Start by gathering testimonials from students and parents. A few genuine quotes or short videos can build trust quickly. Display these across your website, especially on admissions pages and brochures. A heartfelt statement like, “After enrolling here, my daughter blossomed academically and socially,” resonates more than polished ad copy.
In parallel, encourage online reviews on platforms like Google or Facebook. Higher ratings improve visibility and ease prospective families’ doubts. Politely prompt current families to share feedback after positive experiences, such as school events or parent meetings.
Social media also plays a role. Repost authentic student or alumni praise, and consider launching hashtags to gather testimonials organically.
Example:Discovery Community College (Canada). This career college amplifies positive word-of-mouth by actively sharing student reviews on social media. For example, Discovery CC monitors its Google Reviews, and when a 5-star review comes in, the marketing team creates an Instagram post thanking the student by name and highlighting their feedback. One such post reads: “Thank you for your wonderful Google review, Jessi! We’re glad you had an amazing experience training to be a health care assistant!” – accompanied by a screenshot of the review. By publicly celebrating real student voices, the college not only boosts morale but also provides authentic social proof to prospective students scrolling by.
Letting your community advocate for you builds trust faster than any ad campaign, and it costs nothing.

| DATASET EXTRACT |
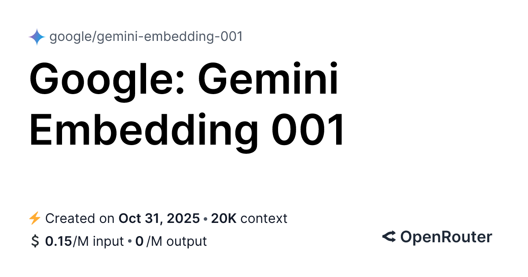
Task: Click the dot separator after input
Action: (x=130, y=242)
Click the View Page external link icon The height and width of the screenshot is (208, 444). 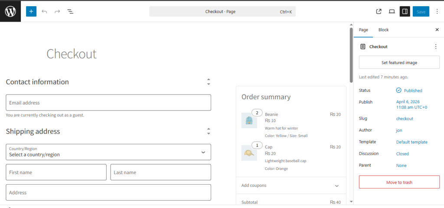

| YOUR ASSIGNMENT |
Extend the passage on using testimonials and reviews to market a school, picking up after its last sentence.

| EXERCISE ANSWER |
8. Nurture Leads with Email Marketing and Personal Touches
What is the best marketing for independent schools? Independent schools succeed with targeted, budget-friendly inbound marketing. The best approach is a strong online presence: a content-rich, search-optimized website, active social media that highlights student life, and helpful emails or blogs that build trust. These tactics attract the right families and strengthen community engagement.
Once an inquiry is made, the follow-up becomes mission-critical. One of the most effective marketing strategies for schools includes consistent, personalized nurturing, especially through email and SMS.
Email remains a powerful tool when tailored. Instead of generic blasts, use segmentation to send relevant content. For instance, a prospect interested in Nursing should receive a series featuring faculty profiles, student success in healthcare, and clinical placement details. Someone focused on Athletics? Highlight sports facilities, team achievements, and balancing academics with sports.
Drip campaigns work best: Day 1, a welcome email; Day 3, value-focused content; Day 7, a testimonial or event invite. Marketing automation tools like HubSpot or Mailchimp make this scalable and adaptive based on user behavior.
Complement email with timely SMS reminders for events or deadlines. Use sparingly for impact.
Finally, add a personal touch. A call or handwritten note after a campus visit or audition can leave a lasting impression. These gestures build trust and demonstrate care, key ingredients in a family’s final decision. Effective nurturing turns interest into action and inquiries into enrollments.
Example:University of South Carolina (USC). USC’s admissions team adds a decidedly personal touch to lead nurturing by picking up the phone to congratulate admitted students. These informal chats help admitted students feel valued and give them a chance to voice any concerns. USC also involves faculty and current students in the follow-up process; for instance, an admitted engineering major might get an email or call from an engineering professor or student ambassador.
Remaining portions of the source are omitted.